** Opening Source records block **

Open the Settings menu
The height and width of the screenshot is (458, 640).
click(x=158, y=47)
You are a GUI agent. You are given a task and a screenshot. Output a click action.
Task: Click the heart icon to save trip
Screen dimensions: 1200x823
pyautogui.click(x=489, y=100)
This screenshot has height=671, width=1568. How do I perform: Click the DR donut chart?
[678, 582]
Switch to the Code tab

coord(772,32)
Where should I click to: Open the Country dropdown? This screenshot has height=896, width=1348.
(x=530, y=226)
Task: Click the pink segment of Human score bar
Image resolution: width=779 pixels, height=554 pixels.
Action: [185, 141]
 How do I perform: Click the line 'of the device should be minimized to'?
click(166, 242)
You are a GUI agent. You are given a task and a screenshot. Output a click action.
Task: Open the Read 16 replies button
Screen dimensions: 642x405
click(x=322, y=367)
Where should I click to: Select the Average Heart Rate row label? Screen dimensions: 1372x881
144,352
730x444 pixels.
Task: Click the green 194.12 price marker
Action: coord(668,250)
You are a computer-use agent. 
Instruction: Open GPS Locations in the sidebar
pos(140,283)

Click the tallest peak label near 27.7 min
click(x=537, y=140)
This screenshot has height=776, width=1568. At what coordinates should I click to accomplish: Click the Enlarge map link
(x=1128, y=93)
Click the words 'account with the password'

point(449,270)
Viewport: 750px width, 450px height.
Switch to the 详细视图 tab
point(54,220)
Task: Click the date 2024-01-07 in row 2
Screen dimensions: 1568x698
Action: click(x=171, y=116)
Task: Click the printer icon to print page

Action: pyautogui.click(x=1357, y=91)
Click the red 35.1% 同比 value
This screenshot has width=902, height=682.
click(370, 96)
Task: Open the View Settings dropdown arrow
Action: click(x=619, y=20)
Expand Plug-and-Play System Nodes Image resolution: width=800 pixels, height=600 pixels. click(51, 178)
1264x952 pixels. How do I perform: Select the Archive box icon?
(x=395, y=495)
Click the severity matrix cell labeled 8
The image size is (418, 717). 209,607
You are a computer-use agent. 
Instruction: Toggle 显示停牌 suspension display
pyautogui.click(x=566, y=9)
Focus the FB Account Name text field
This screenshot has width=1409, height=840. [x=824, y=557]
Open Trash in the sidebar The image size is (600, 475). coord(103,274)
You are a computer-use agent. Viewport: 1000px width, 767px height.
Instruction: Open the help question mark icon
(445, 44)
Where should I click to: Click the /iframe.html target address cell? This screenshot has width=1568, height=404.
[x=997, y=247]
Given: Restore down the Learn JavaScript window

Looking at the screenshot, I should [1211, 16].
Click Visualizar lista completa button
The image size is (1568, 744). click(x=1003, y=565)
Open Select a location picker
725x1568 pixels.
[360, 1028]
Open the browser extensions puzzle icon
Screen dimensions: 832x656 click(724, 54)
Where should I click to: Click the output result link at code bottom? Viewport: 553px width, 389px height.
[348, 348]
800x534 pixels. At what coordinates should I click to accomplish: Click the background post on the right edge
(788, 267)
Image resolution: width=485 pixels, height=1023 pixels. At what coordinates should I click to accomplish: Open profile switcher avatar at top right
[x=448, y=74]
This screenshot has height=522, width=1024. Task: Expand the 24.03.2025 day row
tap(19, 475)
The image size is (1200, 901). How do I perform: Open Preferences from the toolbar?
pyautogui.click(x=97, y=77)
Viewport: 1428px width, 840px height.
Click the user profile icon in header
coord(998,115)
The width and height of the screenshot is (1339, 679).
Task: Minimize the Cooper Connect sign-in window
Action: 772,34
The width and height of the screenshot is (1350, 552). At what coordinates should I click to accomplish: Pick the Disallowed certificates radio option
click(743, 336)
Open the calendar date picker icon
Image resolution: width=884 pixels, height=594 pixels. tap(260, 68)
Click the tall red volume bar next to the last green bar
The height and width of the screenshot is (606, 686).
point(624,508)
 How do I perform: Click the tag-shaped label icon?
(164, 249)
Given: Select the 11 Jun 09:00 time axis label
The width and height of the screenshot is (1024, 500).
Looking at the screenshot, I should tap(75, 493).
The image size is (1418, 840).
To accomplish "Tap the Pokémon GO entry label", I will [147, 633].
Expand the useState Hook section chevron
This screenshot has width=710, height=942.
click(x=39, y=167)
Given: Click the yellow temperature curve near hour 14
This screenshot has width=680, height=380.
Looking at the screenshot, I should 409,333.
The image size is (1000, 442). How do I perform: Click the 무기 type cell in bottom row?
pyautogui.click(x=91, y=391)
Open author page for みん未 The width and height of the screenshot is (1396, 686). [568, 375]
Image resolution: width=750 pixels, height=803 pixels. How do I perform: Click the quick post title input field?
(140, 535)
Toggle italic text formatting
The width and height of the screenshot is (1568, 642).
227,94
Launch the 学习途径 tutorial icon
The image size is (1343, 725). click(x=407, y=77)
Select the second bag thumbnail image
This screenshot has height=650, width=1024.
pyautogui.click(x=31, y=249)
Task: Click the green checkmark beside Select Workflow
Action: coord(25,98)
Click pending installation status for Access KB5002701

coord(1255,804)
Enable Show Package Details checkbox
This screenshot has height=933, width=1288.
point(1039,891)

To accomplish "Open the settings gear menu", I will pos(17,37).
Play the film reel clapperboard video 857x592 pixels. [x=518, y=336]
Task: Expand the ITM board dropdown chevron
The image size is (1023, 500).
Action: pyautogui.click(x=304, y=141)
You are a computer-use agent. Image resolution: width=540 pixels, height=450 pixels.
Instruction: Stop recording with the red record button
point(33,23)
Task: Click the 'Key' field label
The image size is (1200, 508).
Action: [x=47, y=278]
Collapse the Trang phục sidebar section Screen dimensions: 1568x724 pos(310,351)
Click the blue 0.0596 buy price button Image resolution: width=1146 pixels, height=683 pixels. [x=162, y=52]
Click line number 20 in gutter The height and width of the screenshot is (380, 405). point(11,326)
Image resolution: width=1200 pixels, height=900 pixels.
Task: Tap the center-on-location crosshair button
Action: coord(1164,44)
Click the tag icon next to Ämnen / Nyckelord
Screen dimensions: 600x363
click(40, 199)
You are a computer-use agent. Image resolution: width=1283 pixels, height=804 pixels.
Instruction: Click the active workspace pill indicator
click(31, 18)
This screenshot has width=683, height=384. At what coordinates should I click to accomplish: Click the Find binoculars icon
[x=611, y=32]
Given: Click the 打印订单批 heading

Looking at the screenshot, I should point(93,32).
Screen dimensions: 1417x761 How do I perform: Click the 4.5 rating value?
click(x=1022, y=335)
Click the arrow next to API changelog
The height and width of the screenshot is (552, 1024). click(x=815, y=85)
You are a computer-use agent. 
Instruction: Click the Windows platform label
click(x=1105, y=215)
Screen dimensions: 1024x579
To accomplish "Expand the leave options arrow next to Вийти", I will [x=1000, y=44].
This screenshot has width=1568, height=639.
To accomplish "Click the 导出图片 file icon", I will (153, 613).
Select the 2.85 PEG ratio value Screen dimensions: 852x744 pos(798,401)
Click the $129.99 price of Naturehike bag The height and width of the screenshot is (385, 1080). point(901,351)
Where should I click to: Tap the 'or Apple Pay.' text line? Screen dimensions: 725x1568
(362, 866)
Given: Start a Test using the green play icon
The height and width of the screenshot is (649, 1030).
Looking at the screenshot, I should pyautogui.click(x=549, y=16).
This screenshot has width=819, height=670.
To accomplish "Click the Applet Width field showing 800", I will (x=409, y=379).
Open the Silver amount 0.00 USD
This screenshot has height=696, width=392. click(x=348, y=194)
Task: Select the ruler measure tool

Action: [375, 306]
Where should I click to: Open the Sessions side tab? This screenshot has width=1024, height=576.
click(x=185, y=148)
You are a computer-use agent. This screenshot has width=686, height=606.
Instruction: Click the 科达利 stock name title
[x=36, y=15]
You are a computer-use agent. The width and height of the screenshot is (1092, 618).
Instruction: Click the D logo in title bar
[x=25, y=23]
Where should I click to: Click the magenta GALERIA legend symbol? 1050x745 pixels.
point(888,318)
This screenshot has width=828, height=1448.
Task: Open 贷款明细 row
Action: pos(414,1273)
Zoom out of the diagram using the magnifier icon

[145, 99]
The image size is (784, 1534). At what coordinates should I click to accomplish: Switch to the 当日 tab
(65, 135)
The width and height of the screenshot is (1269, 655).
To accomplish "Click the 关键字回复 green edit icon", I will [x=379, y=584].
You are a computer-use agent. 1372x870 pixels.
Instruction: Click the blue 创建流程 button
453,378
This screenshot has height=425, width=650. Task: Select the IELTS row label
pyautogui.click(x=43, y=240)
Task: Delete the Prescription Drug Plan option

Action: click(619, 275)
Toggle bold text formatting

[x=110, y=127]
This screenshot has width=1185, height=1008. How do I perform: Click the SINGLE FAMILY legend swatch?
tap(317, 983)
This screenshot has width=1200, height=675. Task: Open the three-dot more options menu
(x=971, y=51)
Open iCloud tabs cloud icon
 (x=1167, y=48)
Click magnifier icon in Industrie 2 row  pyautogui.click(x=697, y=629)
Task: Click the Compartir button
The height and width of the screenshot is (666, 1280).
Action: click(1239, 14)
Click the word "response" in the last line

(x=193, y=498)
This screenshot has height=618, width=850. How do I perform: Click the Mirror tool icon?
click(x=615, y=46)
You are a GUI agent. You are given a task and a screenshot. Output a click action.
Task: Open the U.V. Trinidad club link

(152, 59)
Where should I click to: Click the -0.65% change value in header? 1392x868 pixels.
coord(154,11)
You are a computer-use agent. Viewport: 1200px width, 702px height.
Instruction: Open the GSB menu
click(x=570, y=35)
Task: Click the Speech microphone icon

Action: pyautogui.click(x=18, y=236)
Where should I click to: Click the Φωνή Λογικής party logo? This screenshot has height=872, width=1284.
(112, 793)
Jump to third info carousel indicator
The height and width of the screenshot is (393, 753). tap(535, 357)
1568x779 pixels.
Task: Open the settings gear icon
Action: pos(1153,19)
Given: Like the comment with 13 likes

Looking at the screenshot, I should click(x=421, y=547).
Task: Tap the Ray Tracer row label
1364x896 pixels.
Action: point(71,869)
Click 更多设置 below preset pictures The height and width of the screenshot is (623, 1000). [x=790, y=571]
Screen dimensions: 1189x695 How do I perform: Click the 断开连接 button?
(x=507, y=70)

** Closing Source records block **

__Action item__. Start at the first line of the entries above. Set down each line exactly through the one with "Open Trash in", and stop there.

__Response below__.
Open the Settings menu
The height and width of the screenshot is (458, 640).
click(x=158, y=47)
You are a GUI agent. You are given a task and a screenshot. Output a click action.
Task: Click the heart icon to save trip
Screen dimensions: 1200x823
pyautogui.click(x=489, y=100)
This screenshot has height=671, width=1568. How do I perform: Click the DR donut chart?
[678, 582]
Switch to the Code tab

coord(772,32)
Where should I click to: Open the Country dropdown? This screenshot has height=896, width=1348.
(x=530, y=226)
Task: Click the pink segment of Human score bar
Image resolution: width=779 pixels, height=554 pixels.
Action: [185, 141]
 How do I perform: Click the line 'of the device should be minimized to'?
click(166, 242)
You are a GUI agent. You are given a task and a screenshot. Output a click action.
Task: Open the Read 16 replies button
Screen dimensions: 642x405
click(x=322, y=367)
Where should I click to: Select the Average Heart Rate row label? Screen dimensions: 1372x881
144,352
730x444 pixels.
Task: Click the green 194.12 price marker
Action: coord(668,250)
You are a computer-use agent. 
Instruction: Open GPS Locations in the sidebar
pos(140,283)

Click the tallest peak label near 27.7 min
click(x=537, y=140)
This screenshot has height=776, width=1568. At what coordinates should I click to accomplish: Click the Enlarge map link
(x=1128, y=93)
Click the words 'account with the password'

point(449,270)
Viewport: 750px width, 450px height.
Switch to the 详细视图 tab
point(54,220)
Task: Click the date 2024-01-07 in row 2
Screen dimensions: 1568x698
Action: click(x=171, y=116)
Task: Click the printer icon to print page

Action: pyautogui.click(x=1357, y=91)
Click the red 35.1% 同比 value
This screenshot has width=902, height=682.
click(370, 96)
Task: Open the View Settings dropdown arrow
Action: click(x=619, y=20)
Expand Plug-and-Play System Nodes Image resolution: width=800 pixels, height=600 pixels. click(51, 178)
1264x952 pixels. How do I perform: Select the Archive box icon?
(x=395, y=495)
Click the severity matrix cell labeled 8
The image size is (418, 717). 209,607
You are a computer-use agent. 
Instruction: Toggle 显示停牌 suspension display
pyautogui.click(x=566, y=9)
Focus the FB Account Name text field
This screenshot has width=1409, height=840. [x=824, y=557]
Open Trash in the sidebar The image size is (600, 475). coord(103,274)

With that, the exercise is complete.